One day after Harry Reid's selections for the debt-reduction super-committee were reported, Mitch McConnell and John Boehner have revealed their picks: From the House, Jeb Hensarling (who will serve as co-chairman), Dave Camp, and Fred Upton. From the Senate, Jon Kyl, Rob Portman, and Pat Toomey. So what do these appointments tell us?
Some may focus on the inclusion of Toomey, a freshman Tea Partier who voted against raising the debt ceiling last week, as a sign that the GOP isn't very interested in compromise. But McConnell probably had to appoint at least one debt-ceiling no vote, if only to disprove the Weekly Standard's claim that any GOP senator who voted against the debt-ceiling deal would be "ineligible" to serve on the committee.

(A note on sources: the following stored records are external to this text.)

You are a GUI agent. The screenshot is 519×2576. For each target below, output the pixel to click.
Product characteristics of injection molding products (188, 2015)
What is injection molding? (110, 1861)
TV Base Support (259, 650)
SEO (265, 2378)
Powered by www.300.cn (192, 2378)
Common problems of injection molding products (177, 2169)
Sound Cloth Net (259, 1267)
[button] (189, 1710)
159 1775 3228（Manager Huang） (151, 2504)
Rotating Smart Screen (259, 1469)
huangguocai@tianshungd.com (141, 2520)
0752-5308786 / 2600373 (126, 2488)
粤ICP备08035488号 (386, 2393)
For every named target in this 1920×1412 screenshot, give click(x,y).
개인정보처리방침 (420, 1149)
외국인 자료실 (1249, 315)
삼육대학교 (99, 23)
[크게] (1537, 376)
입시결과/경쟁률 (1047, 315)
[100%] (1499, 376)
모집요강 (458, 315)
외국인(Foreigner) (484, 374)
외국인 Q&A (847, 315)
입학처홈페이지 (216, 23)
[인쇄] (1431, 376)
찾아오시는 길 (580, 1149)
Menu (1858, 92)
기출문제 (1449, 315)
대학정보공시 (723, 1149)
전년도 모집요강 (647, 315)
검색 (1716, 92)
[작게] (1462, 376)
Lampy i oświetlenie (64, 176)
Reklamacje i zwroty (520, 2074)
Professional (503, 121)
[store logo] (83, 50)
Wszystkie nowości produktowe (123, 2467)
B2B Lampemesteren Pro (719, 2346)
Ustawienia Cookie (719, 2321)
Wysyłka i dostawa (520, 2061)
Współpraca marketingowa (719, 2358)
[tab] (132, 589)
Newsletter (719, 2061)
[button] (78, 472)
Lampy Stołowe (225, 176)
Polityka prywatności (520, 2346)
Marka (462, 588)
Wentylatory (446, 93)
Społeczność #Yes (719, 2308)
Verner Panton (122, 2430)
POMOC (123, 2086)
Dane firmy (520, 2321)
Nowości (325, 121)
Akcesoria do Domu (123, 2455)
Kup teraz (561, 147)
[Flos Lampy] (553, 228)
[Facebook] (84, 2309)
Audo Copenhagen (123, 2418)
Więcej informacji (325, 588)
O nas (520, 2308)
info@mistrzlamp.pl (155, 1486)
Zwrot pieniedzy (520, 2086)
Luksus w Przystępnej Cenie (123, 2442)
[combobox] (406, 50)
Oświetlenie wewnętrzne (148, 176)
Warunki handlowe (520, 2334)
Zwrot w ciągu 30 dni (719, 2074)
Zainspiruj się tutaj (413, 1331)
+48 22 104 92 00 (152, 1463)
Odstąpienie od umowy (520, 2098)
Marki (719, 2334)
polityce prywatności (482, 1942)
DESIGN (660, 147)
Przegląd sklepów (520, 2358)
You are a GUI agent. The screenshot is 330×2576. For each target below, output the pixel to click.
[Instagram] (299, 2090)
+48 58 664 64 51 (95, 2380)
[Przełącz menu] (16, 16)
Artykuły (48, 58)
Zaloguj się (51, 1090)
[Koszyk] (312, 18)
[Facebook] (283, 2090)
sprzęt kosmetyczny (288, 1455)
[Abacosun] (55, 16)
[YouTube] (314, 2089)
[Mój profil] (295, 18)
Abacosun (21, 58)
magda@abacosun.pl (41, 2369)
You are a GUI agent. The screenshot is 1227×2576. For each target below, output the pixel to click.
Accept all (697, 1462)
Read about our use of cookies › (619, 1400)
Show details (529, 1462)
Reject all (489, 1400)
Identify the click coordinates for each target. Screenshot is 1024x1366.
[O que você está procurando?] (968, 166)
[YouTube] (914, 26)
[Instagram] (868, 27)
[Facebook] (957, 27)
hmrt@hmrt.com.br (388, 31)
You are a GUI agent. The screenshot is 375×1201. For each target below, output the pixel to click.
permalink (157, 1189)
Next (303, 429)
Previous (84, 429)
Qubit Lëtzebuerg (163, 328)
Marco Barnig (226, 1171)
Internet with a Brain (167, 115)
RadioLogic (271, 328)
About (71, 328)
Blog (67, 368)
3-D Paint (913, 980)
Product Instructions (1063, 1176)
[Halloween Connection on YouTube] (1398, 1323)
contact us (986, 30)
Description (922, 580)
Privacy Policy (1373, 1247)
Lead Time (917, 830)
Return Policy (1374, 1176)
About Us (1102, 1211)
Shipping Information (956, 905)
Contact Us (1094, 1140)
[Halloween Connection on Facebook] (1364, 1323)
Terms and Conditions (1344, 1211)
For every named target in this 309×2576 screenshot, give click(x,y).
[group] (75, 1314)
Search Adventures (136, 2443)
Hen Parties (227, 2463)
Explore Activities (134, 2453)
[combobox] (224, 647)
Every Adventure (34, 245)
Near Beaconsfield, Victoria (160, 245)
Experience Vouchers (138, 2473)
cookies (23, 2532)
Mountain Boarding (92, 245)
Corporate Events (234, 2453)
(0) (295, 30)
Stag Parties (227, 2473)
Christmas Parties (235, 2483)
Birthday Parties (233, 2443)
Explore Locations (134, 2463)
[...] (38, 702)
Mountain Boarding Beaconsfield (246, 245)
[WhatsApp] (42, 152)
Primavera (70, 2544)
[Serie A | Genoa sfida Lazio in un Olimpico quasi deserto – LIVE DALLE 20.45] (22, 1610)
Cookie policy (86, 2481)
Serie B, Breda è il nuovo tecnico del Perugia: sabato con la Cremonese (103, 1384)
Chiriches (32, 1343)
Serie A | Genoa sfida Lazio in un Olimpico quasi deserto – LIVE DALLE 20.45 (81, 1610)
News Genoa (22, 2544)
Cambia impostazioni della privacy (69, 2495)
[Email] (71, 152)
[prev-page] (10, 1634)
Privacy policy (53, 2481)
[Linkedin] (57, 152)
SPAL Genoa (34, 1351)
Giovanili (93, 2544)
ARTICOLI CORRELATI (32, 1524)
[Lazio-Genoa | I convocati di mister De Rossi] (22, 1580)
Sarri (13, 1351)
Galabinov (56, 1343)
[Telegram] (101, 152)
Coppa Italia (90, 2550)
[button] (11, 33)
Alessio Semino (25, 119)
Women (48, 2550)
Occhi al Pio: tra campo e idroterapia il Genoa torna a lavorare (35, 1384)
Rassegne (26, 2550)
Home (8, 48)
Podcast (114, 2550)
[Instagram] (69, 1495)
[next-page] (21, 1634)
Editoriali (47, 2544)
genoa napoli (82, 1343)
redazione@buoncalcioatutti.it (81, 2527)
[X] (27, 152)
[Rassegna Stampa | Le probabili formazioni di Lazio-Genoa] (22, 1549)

The key to the entire committee, however, could be Portman, the Ohio senator who previously spent a year as George W. Bush's budget director — not exactly a great thing to have on your resume when reducing the debt, instead of ballooning it, is the objective. Here's the thing, though: There will be six Democrats and six Republicans on the committee, which is tasked with finding another $1.5 trillion in savings. It'll take seven votes to approve a debt-reduction plan and send it to the full Congress for approval, which means at least one member will have to cross over and join the other side.
Democrats, after failing to secure any revenue increases in the initial debt-ceiling deal, will be even more determined to get them this time around. Which means it's very likely that the only way the committee can approve a plan is if one of the GOP members is willing to support some kind of tax increase — likely through the elimination of various exemptions in the tax code. That Republican could very well be Portman. According to the Columbus Dispatch yesterday:
Portman said tax increases, particularly while the economy is ailing, should not be part of the deficit fix, but he did not oppose raising revenue by getting rid of tax “preferences,” including certain loopholes, credits, deductions and exclusions. Some conservatives see eliminating them as backdoor tax hikes.
Calling himself “a hawk on tax reform,” Portman said the supercommittee has an opportunity to reform the tax code, “get rid of the stuff that doesn’t make sense and lower the rates.”
“Tax reform ought to be done,” he said. “It will generate more revenue.”
Maybe this committee isn't headed inexorably toward deadlock after all?